Resend login saves API keys without validating against the API

[Calm-Rock]

CLI Version: v1.1.0 and v1.3.1 (latest)

Environment: macOS, Homebrew (brew install resend/cli/resend)

resend_cli_api_key_bug.mov

The API key should be validated against the Resend API before being saved. This is not the case.

Entering a fake key (re_thisisafakekey) during resend login results in:

✔ API key is valid
API key stored for team 'Cheeto' at ~/.config/resend/credentials.json

// credentials.json
{
  "active_team": "Cheeto",
  "teams": {
    "Cheeto": {
      "api_key": "re_thisisafakekey"
    }
  }
}

The ✔ API key is valid message probably only checks that the key starts with re_ and no API call is made.

---

whoami has zero validation of its own — it trusts whatever is configured locally, and doesn't even enforce the re_ prefix format:

$resend whoami --json
{
  "authenticated": true,
  "team": "Cheeto",
  "api_key": "re_...ekey",
  "source": "config"
}

The authenticated: true field in the JSON response confirms the CLI considers the fake key valid.
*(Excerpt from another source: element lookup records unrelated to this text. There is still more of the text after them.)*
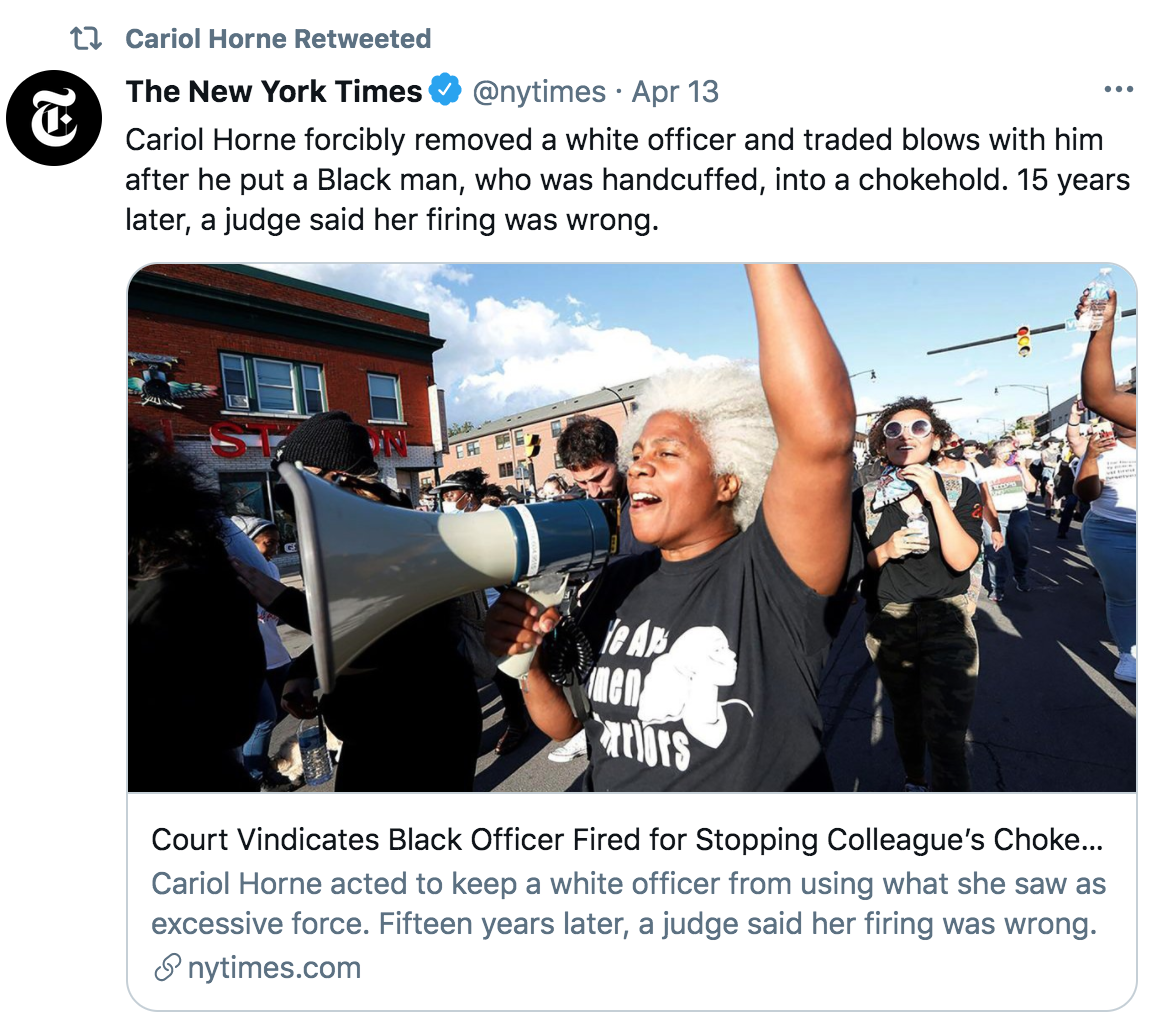Click the chain link icon beside nytimes.com
Screen dimensions: 1158x1026
(x=167, y=967)
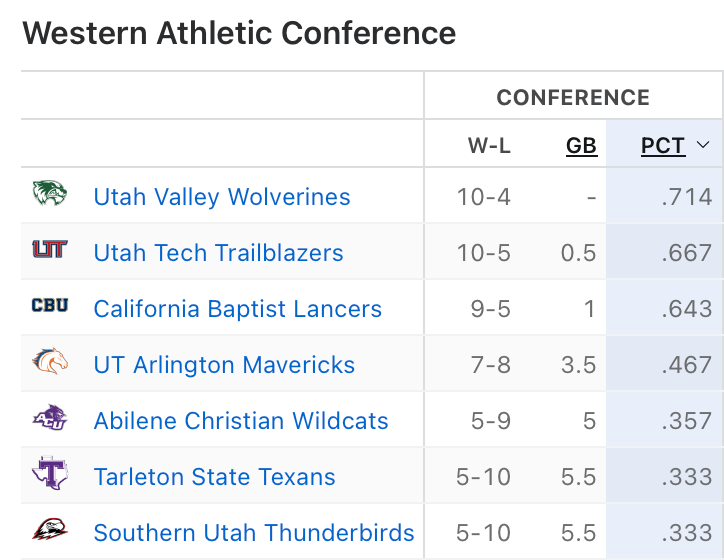Go to California Baptist Lancers page
The height and width of the screenshot is (560, 724).
238,309
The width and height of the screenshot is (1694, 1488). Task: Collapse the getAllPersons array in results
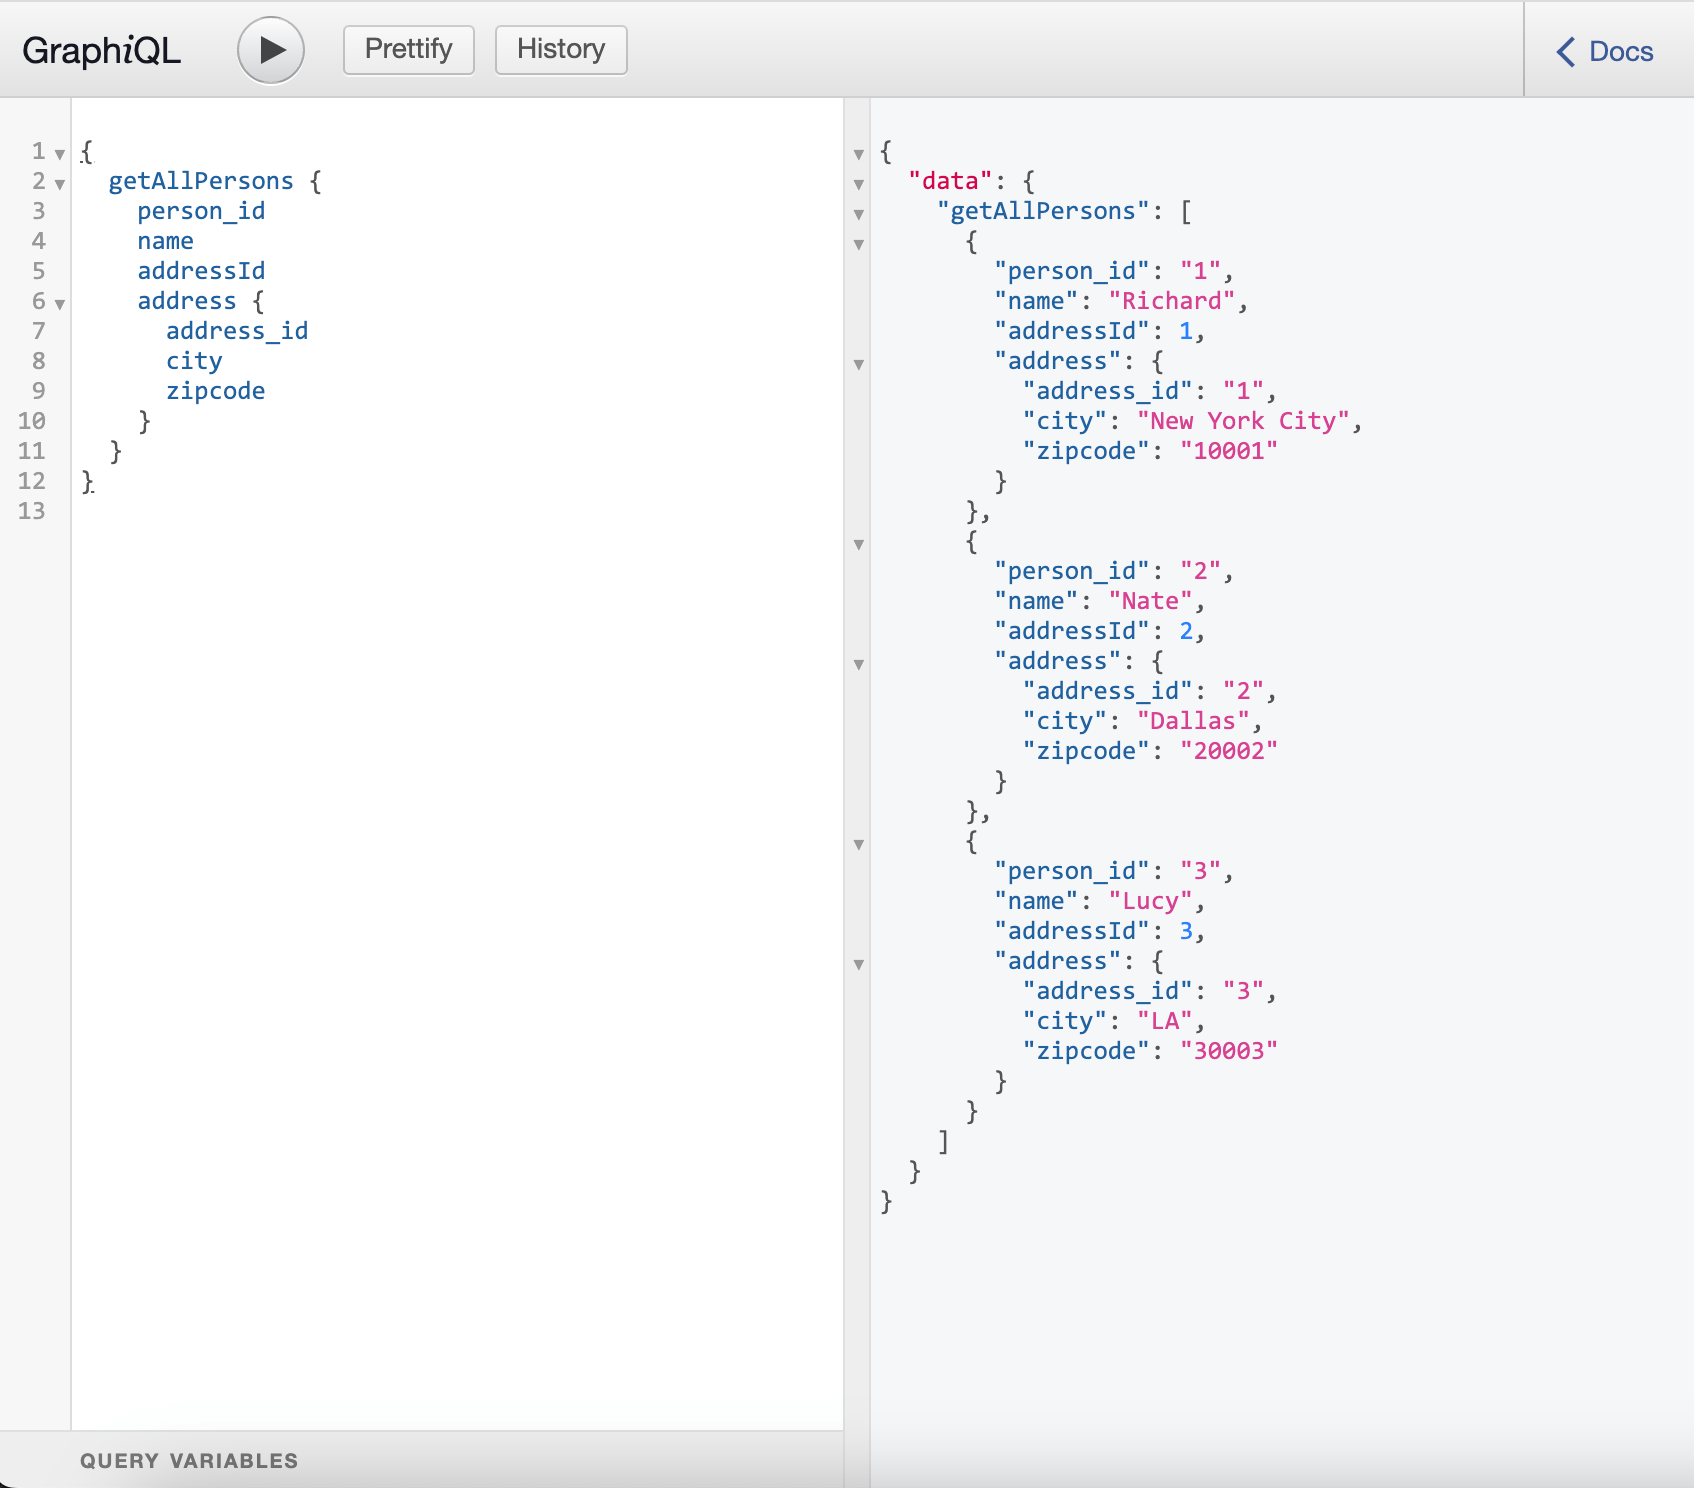point(859,213)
$ resend whoami --api-key qwertyuiop --json
{
  "authenticated": true,
  "team": "Cheeto",
  "api_key": "qwe...uiop",
  "source": "flag"
}

whoami accepts a key with no re_ prefix and returns authenticated: true.

Steps to reproduce:

1. resend login → enter re_thisisafakekey
2. Observe ✔ API key is valid
3. cat ~/.config/resend/credentials.json → fake key is saved
4. resend whoami → shows fake key as active with no error
5. resend whoami --api-key qwertyuiop → accepts a key with no re_ prefix, no error

Expected: A real API call should be made during resend login to verify the key is accepted by the Resend API before saving.

Impact: Within the CLI, there is no reliable way to verify a key is valid without attempting a real operation.